_Consigne A_: Pour chaque affirmation, dites par oui ou non si elle concorde avec l'extrait sur le film de Matthieu Amalric, et citez mot pour mot le passage qui tranche. (i) Le film de Matthieu Amalric date de 2017. (ii) Jeanne Balibar y joue un personnage nommé « Brigitte ». (iii) Matthieu Amalric n'apparaît pas à l'écran dans ce film.
_Consigne B_: Veuillez écrire la suite de l'extrait sur le film de Matthieu Amalric, à partir de sa dernière phrase.

_Extrait du document_:
********************

Le défi était de taille, comment incarner, jouer, ressusciter une pareille diva ? Matthieu Amalric s’y était risqué par un film en 2017, où il confiait le rôle-titre à son ancienne compagne Jeanne Balibar, lui-même jouant (en direct donc) son metteur en scène. Une mise en scène nécessairement déceptive : face aux gens qui se précipitaient à la rencontre d’une icône, voire de leur idole, Amalric prenait un soin malin, en retour, à nous la dérober en jouant la mésaventure d’un amour masochiste, inatteignable. Rappelons-nous : Matthieu Amalric interprétait un cinéaste qui dirigeait « Brigitte » (Jeanne Balibar) dans le tournage d’un biopic de la célébrissime chanteuse. Cet homme fou amoureux d’une idole (Barbara, dont il contemple avec des yeux extasiés les lambeaux d’enregistrements) demandait à une moindre idole, Jeanne Balibar (qui fut dans la réalité sa compagne) de lui faire la courte échelle pour approcher l’inaccessible diva. Et naturellement ça ne collait pas, ça ne pouvait pas coller, ça ne collera jamais !

********************

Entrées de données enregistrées
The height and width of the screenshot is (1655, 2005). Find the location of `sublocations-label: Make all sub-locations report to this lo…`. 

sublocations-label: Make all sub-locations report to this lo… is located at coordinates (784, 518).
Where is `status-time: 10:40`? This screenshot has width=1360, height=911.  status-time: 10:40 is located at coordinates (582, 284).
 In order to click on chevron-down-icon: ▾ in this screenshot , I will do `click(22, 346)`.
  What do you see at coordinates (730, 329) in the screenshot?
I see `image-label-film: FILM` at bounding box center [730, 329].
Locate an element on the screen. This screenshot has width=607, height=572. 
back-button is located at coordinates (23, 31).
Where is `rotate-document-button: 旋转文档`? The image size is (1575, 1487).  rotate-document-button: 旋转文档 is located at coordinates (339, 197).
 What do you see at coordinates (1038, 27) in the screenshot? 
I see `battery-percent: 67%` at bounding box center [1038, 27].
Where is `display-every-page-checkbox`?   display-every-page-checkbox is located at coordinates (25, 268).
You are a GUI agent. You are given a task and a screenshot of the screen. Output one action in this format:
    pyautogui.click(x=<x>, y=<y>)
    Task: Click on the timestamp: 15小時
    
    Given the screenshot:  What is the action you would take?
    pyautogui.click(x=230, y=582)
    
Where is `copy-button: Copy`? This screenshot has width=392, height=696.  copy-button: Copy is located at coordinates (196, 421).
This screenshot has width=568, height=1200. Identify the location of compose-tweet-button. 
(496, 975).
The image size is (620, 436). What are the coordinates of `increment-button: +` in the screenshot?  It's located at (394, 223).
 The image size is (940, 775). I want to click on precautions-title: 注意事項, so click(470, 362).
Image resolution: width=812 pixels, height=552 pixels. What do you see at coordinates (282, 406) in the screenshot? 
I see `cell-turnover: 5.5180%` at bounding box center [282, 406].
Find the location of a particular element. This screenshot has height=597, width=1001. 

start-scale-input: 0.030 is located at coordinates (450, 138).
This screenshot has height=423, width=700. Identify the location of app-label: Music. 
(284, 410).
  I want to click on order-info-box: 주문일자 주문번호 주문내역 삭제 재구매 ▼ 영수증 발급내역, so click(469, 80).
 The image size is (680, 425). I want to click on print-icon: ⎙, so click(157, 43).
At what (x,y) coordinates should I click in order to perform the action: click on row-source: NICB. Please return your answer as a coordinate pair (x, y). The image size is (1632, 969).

********************

_Zone de réponse A_:
(i) Oui : « Matthieu Amalric s’y était risqué par un film en 2017 »
(ii) Oui : « qui dirigeait « Brigitte » (Jeanne Balibar) »
(iii) Non : « lui-même jouant (en direct donc) son metteur en scène »

_Zone de réponse B_:
Tout le film, et la curiosité du public, tournaient autour de cette tentative de fusion ou de restitution vouée par principe à l’échec. Ni par le visage, ni surtout par la voix (les deux canaux complémentaires de l’identification tant recherchée), « la Balibar » ne parvenait à incarner Barbara, de sorte que le sujet du film devenait son propre fiasco. Raté oui, mais du même coup assez réussi, Amalric filmant et co-signant avec sa partenaire l’impossibilité de ressusciter, et d’offrir sur un plateau à ses fans, une idole disparue depuis vingt ans.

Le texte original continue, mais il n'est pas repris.